------ DATASET EXCERPTS ------

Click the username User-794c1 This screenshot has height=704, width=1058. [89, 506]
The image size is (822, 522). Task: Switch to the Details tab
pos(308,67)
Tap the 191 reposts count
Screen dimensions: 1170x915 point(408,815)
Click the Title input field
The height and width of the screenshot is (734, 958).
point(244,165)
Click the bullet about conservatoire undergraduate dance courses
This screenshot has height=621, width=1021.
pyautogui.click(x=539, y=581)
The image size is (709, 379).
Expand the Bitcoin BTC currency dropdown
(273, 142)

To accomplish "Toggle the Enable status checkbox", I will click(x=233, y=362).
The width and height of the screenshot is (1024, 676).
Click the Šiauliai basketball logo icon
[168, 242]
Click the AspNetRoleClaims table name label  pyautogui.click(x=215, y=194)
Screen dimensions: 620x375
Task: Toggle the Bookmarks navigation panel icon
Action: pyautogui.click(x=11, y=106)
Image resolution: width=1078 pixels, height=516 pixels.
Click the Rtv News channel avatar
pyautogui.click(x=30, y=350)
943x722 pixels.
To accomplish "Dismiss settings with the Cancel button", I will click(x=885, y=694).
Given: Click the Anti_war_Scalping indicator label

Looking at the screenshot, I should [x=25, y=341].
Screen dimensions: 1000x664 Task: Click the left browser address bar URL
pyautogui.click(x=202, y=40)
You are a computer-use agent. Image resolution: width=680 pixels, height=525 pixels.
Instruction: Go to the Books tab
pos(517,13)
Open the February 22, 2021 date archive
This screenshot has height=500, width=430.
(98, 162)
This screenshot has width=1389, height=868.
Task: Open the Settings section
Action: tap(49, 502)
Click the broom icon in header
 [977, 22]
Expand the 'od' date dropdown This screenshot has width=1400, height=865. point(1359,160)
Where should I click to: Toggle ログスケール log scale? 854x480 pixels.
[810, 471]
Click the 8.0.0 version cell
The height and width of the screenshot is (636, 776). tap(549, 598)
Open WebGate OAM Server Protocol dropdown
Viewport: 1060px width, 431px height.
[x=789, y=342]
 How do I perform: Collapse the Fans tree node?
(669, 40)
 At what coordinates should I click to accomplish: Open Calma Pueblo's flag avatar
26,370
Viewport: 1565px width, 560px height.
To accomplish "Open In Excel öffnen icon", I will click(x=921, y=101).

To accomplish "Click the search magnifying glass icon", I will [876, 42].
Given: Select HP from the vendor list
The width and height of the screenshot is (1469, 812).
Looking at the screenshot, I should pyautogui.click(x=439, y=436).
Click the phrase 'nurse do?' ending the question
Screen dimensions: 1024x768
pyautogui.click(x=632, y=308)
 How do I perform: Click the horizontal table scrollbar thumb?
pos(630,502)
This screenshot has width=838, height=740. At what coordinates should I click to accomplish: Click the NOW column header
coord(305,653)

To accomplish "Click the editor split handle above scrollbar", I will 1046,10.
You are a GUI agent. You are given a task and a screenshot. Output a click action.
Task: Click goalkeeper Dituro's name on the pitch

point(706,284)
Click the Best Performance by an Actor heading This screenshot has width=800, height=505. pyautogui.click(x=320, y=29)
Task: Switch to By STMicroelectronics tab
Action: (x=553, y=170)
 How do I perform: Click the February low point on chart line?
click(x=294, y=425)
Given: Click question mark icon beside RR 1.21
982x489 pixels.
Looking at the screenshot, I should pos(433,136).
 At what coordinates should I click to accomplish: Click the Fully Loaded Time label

------

PROBLEM DETAILS:
Take the entries above and copy them out exactly.

RESPONSE BOX:
Click the username User-794c1 This screenshot has height=704, width=1058. [89, 506]
The image size is (822, 522). Task: Switch to the Details tab
pos(308,67)
Tap the 191 reposts count
Screen dimensions: 1170x915 point(408,815)
Click the Title input field
The height and width of the screenshot is (734, 958).
point(244,165)
Click the bullet about conservatoire undergraduate dance courses
This screenshot has height=621, width=1021.
pyautogui.click(x=539, y=581)
The image size is (709, 379).
Expand the Bitcoin BTC currency dropdown
(273, 142)

To accomplish "Toggle the Enable status checkbox", I will click(x=233, y=362).
The width and height of the screenshot is (1024, 676).
Click the Šiauliai basketball logo icon
[168, 242]
Click the AspNetRoleClaims table name label  pyautogui.click(x=215, y=194)
Screen dimensions: 620x375
Task: Toggle the Bookmarks navigation panel icon
Action: pyautogui.click(x=11, y=106)
Image resolution: width=1078 pixels, height=516 pixels.
Click the Rtv News channel avatar
pyautogui.click(x=30, y=350)
943x722 pixels.
To accomplish "Dismiss settings with the Cancel button", I will click(x=885, y=694).
Given: Click the Anti_war_Scalping indicator label

Looking at the screenshot, I should [x=25, y=341].
Screen dimensions: 1000x664 Task: Click the left browser address bar URL
pyautogui.click(x=202, y=40)
You are a computer-use agent. Image resolution: width=680 pixels, height=525 pixels.
Instruction: Go to the Books tab
pos(517,13)
Open the February 22, 2021 date archive
This screenshot has height=500, width=430.
(98, 162)
This screenshot has width=1389, height=868.
Task: Open the Settings section
Action: tap(49, 502)
Click the broom icon in header
 [977, 22]
Expand the 'od' date dropdown This screenshot has width=1400, height=865. point(1359,160)
Where should I click to: Toggle ログスケール log scale? 854x480 pixels.
[810, 471]
Click the 8.0.0 version cell
The height and width of the screenshot is (636, 776). tap(549, 598)
Open WebGate OAM Server Protocol dropdown
Viewport: 1060px width, 431px height.
[x=789, y=342]
 How do I perform: Collapse the Fans tree node?
(669, 40)
 At what coordinates should I click to accomplish: Open Calma Pueblo's flag avatar
26,370
Viewport: 1565px width, 560px height.
To accomplish "Open In Excel öffnen icon", I will click(x=921, y=101).

To accomplish "Click the search magnifying glass icon", I will [876, 42].
Given: Select HP from the vendor list
The width and height of the screenshot is (1469, 812).
Looking at the screenshot, I should pyautogui.click(x=439, y=436).
Click the phrase 'nurse do?' ending the question
Screen dimensions: 1024x768
pyautogui.click(x=632, y=308)
 How do I perform: Click the horizontal table scrollbar thumb?
pos(630,502)
This screenshot has width=838, height=740. At what coordinates should I click to accomplish: Click the NOW column header
coord(305,653)

To accomplish "Click the editor split handle above scrollbar", I will 1046,10.
You are a GUI agent. You are given a task and a screenshot. Output a click action.
Task: Click goalkeeper Dituro's name on the pitch

point(706,284)
Click the Best Performance by an Actor heading This screenshot has width=800, height=505. pyautogui.click(x=320, y=29)
Task: Switch to By STMicroelectronics tab
Action: (x=553, y=170)
 How do I perform: Click the February low point on chart line?
click(x=294, y=425)
Given: Click question mark icon beside RR 1.21
982x489 pixels.
Looking at the screenshot, I should pos(433,136).
 At what coordinates should I click to accomplish: Click the Fully Loaded Time label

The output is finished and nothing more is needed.